日常で見つけた可笑しなことを書いていきます。毎週木曜日20時ごろ更新予定です。

あえて2回言う

 ゴールデンウィーク中に、電車で本を読んでいたら、出張帰りという雰囲気のスーツ姿のおじさんと若い男が乗ってきて隣に座った。しばらくすると、おじさんは携帯電話の画面に息子の写真を表示させて、若い男に見せはじめた。

「これは小さい頃の写真だけどね」

「結構背が高いですね」

「まあ、この時は大きかったけど、すぐに止まっちゃって、今は下の子の方が大きいくらいなんだよ」

「僕も中学入ったらすぐに身長は伸びなくなりましたよ」

 すると、唐突にこのおじさんが昔の話をしはじめるのだった。

「そうだよね。私が小学校に入った頃に、1人だけ大きい奴がいてさあ。背が高かったから、馬場って呼ばれてたんだよ〜」と言う。すると、若い男は、

「へぇ、そうなんですねぇ」

と受け流し、そして沈黙が出来た。

 隣に座っていた私は、ひょっとして馬場がわからなかったのだろうかと思った。馬場と言えば「ジャイアント馬場」だよ。それにしても、ジャイアント馬場がなくなってから何年になるだろうか。クイズ番組の回答者として出ていたのは、まだバブルの時代だっただろうか。そんなことを考えていると、再びおじさんが口を開いた。

 「いやぁ、そいつったらさぁ、背がほんとに高かったからねぇ」とここでひと呼吸おいて、相手の注意を引きつけ、さらに力強く言うのだ。

「馬場って呼ばれてたんだよ〜」

 あえて2回言う。
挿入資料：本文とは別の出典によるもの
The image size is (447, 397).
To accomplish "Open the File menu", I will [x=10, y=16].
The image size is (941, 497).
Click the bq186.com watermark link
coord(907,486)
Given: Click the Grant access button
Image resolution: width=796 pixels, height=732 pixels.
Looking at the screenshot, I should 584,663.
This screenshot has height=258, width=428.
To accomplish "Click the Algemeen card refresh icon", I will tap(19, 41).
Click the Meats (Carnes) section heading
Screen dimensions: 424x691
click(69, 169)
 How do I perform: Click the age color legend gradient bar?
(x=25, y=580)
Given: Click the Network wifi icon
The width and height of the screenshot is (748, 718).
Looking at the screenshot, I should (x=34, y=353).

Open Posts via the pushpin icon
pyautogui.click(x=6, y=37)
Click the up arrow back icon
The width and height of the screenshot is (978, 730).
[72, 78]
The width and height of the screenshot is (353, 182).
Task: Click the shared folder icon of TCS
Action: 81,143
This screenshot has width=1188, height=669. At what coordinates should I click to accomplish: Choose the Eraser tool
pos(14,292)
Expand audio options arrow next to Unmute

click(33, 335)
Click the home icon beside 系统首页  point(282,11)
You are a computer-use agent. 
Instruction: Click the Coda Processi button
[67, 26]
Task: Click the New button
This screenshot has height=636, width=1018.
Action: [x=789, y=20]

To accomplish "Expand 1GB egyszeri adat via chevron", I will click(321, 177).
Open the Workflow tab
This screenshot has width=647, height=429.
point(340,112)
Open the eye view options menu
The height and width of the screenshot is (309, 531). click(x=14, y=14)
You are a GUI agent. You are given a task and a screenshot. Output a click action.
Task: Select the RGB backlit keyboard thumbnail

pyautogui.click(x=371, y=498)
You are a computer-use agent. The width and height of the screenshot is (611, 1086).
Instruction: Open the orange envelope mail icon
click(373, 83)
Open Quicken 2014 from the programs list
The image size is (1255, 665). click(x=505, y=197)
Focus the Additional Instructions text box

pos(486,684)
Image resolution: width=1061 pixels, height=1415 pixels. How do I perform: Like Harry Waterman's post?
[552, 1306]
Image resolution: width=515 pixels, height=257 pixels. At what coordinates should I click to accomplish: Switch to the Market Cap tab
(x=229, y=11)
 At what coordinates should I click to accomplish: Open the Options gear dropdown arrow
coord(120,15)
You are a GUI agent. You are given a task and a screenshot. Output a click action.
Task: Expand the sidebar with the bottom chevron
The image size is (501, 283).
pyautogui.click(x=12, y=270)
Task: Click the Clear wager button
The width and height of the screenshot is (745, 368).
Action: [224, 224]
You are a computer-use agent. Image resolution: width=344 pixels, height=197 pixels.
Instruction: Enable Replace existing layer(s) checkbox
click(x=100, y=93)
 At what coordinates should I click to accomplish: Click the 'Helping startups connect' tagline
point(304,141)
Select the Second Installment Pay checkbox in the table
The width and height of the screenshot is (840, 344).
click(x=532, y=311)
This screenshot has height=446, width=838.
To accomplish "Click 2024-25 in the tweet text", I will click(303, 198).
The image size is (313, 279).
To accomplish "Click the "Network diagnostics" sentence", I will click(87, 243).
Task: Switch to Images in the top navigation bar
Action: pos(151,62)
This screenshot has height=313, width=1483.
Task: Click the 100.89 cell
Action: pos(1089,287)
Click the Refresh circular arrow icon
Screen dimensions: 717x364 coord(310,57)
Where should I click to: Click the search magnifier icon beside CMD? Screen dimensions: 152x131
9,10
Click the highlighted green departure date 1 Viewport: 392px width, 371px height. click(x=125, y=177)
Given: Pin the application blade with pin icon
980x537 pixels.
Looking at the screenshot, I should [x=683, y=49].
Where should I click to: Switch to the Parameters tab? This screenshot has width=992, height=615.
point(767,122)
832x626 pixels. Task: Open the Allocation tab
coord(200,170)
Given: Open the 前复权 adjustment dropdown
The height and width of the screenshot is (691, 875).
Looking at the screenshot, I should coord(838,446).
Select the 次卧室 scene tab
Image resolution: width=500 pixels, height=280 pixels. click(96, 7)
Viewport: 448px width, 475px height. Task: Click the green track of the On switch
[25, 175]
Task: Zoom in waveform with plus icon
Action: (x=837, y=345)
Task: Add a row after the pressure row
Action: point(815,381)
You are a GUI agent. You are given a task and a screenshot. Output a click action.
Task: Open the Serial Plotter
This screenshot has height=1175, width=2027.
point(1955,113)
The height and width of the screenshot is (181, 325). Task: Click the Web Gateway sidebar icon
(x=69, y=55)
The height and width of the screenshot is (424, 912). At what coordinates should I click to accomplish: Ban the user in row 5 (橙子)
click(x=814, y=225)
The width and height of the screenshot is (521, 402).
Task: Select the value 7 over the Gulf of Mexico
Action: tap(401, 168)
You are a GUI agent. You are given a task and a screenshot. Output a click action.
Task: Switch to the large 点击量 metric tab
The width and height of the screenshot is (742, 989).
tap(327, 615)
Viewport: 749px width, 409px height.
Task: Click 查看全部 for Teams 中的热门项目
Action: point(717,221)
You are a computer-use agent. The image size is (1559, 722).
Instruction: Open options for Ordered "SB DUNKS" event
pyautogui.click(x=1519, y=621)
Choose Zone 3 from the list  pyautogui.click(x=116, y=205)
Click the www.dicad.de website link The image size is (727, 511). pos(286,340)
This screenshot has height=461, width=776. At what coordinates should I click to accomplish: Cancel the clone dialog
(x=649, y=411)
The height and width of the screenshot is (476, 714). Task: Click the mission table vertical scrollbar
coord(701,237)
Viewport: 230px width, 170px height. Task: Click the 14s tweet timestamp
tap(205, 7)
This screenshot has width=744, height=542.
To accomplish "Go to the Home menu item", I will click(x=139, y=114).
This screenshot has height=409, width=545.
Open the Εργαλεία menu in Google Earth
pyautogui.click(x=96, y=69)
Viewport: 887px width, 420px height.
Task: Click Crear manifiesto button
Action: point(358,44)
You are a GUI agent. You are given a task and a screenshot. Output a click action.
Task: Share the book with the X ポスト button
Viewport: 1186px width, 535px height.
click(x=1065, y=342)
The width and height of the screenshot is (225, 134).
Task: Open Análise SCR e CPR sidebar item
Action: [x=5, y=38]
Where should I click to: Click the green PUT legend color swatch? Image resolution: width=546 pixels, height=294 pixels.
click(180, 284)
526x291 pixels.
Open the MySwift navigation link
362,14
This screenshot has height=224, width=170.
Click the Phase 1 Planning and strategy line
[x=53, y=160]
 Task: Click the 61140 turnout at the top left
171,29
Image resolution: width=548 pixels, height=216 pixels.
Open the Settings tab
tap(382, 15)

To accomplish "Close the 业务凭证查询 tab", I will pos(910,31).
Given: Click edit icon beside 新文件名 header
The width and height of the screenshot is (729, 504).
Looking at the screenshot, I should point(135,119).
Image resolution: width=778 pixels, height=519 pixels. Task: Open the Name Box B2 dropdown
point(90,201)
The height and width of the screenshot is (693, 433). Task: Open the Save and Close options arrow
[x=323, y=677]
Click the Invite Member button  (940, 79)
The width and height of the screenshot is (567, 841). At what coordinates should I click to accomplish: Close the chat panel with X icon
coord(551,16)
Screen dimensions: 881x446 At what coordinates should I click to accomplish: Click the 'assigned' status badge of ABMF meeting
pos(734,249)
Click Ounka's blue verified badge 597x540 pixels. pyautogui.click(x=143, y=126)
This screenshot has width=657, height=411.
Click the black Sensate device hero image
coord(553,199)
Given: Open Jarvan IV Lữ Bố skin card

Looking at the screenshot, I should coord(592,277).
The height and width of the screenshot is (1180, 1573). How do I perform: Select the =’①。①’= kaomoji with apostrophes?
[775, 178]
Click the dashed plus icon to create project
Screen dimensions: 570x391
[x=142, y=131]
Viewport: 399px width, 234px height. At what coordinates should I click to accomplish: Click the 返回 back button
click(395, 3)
おじさんも意味が伝わらなかったと思ったのかもしれない。しかし、同じことを言ったって、伝わらないものは伝わらないのだ。それに、再び

「へぇ、そうなんですねぇ」

と彼が繰り返した時、私はさらっと流した彼もまた「ジャイアント馬場」を知らないわけではないと気付いたのだった。

 何しろ「ジャイアント馬場」だ。いくら男が若いとはいえ、知らないわけがないじゃないか。それに、そんなことを言われて、どうしろと言うのだ。「へぇ」以外に何かあっただろうか。

 たとえばこれが次のようなら話は別だ。

「いやぁ、そいつったらさぁ、背がほんとに高かったからねぇ、『鈴木』って呼ばれてたんだよ〜」

 いったい「鈴木」とはだれなのか? そういうふうにして自然と疑問がわくではないか。あるいは、背が小さいのに「馬場」と呼ばれていたとか、背が高い奴が5人いたのに、彼だけが「馬場」と呼ばれていたとか、そういうことならば、受け流すわけにはいかないのである。

「どうして彼だけが馬場と呼ばれていたのですか?」

と若い男は自然に疑問を発しただろう。

 しかし、おじさんは、そのような話をするわけではない。どうしても言いたかったのだろう。「へぇ」としか受け流すことの出来ないことを、あえて2回言ったのだ。そして言った本人は実に愉しそうなのだった。